Our study was limited by arsenic exposure only being measured at one time during pregnancy; however one study conducted in Native American populations with relatively low levels of arsenic exposure suggests that measures of urinary arsenic are relatively stable over time (Navas-Acien et al., 2009). Our study was also limited by not assessing biomarkers of postnatal arsenic exposure in infants, however our findings were robust in sensitivity analyses restricted to infants who were exclusively breast fed, a subgroup without demonstrable postnatal arsenic exposure (Carignan et al., 2015, 2016; Fängström et al., 2008). As women have been shown to underestimate their pre-pregnancy weight via self-report, causing some overweight mothers to be misclassified as normal weight prior to pregnancy (Han et al., 2016), our reliance on self-reported maternal pre-pregnancy weight may have led to some subjects being misclassified with regards to pre-pregnancy weight status. Such misclassification may have obscured potential differences between women of normal as compared to overweight and obese pre-pregnancy weight statuses, thus limiting our ability to test for modification by pre-pregnancy weight status. Our study was also limited by sample size, particularly in analyses stratified by infant sex and/ or maternal pre-pregnancy weight status. Given the limited number of infants in each group following stratification, we may have been underpowered to detect effect modification by these factors.
5. Conclusions
Our findings suggest that, on average, infants exposed to higher in utero arsenic attained slightly longer length through the first 12 months of life, despite having slower linear growth in the first 3.5 months after birth. This suggests that the previously reported positive association between in utero arsenic exposure and birth length among study infants persists through the first year of life.
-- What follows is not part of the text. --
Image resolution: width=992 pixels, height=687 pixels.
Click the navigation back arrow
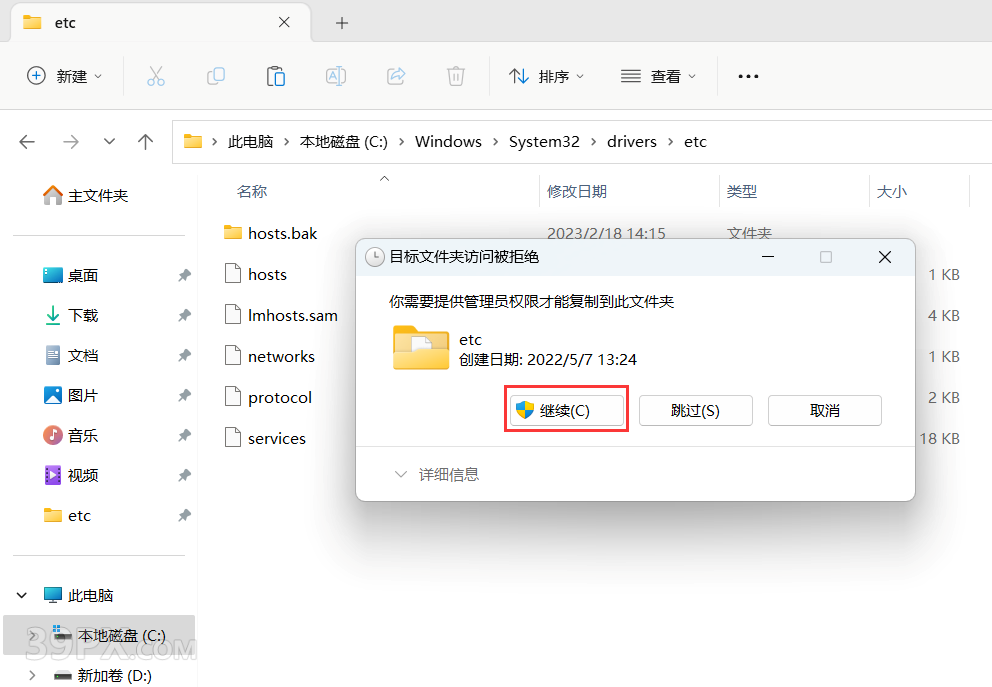pos(27,141)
We did not observe any other statistically significant associations between in utero arsenic exposure and child anthropometry across the full study population. Future studies in our cohort are needed to better understand how both prenatal and postnatal arsenic exposure may continue to affect anthropometry and growth trajectories throughout infancy and into childhood.
Supplementary Material
Acknowledgments
We would like to thank the study participants, staff, and collaborators on the New Hampshire Cohort Study. The study was funded in part: National Institutes of Health (NIH) National Institute of Environmental Health Sciences (United States) grants P42ES007373, P01ES022832, and P42ES004940, NIH National Institute of General Medical Sciences (United States) grant P20GM104416, Environmental Protection Agency (United States) grant RD83544201, Burroughs-Wellcome/Dartmouth Big Data in the Life Sciences Training Program. No funding bodies had any role in the study design, data collection and analysis, decision to publish, or preparation of the manuscript. This manuscript was finalized while KLC was serving as a program director at the National Science Foundation.
Abbreviations
- As
arsenic
- tAs
total arsenic
- iAs
inorganic arsenic
- MMA
monomethylarsonic acid
- DMA
dimethylarsinic acid
- WHO
World Health Organization
- BMI
body mass index
- LOD
limit of detection
- IOM
Institute of Medicine
Footnotes
Competing financial interests declaration
The authors declare they have no actual or potential competing financial interests.